Exercise —
Set down the lines below exactly as they stand, please. Go from the first through the one containing "The height and width of the screenshot is (460, 680).".

Source data —
:::::

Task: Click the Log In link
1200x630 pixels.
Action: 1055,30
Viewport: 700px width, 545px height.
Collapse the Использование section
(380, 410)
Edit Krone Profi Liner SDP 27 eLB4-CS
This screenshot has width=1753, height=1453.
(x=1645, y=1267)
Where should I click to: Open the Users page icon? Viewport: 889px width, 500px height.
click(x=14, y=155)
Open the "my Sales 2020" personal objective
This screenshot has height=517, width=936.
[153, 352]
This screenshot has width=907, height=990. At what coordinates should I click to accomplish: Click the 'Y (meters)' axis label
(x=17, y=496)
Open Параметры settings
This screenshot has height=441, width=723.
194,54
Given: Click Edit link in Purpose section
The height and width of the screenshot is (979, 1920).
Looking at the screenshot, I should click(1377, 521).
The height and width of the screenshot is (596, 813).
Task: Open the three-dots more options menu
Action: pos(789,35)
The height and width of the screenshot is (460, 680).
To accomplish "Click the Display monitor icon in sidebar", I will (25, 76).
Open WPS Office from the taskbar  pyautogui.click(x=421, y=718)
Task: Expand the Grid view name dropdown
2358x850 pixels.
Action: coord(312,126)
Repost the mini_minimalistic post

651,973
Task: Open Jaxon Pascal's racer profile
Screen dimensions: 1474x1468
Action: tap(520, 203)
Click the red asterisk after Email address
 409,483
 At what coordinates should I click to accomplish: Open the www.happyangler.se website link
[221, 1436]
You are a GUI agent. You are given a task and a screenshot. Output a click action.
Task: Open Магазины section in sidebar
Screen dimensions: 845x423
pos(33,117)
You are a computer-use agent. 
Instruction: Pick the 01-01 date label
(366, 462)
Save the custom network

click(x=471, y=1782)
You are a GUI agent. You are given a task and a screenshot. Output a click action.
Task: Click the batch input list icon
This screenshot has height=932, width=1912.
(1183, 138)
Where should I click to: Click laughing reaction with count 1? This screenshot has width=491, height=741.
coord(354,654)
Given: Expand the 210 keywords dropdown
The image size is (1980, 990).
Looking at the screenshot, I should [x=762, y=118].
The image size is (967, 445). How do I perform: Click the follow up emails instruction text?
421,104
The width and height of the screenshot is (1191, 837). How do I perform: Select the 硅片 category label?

:::::

Response area —
Task: Click the Log In link
1200x630 pixels.
Action: 1055,30
Viewport: 700px width, 545px height.
Collapse the Использование section
(380, 410)
Edit Krone Profi Liner SDP 27 eLB4-CS
This screenshot has width=1753, height=1453.
(x=1645, y=1267)
Where should I click to: Open the Users page icon? Viewport: 889px width, 500px height.
click(x=14, y=155)
Open the "my Sales 2020" personal objective
This screenshot has height=517, width=936.
[153, 352]
This screenshot has width=907, height=990. At what coordinates should I click to accomplish: Click the 'Y (meters)' axis label
(x=17, y=496)
Open Параметры settings
This screenshot has height=441, width=723.
194,54
Given: Click Edit link in Purpose section
The height and width of the screenshot is (979, 1920).
Looking at the screenshot, I should click(1377, 521).
The height and width of the screenshot is (596, 813).
Task: Open the three-dots more options menu
Action: pos(789,35)
The height and width of the screenshot is (460, 680).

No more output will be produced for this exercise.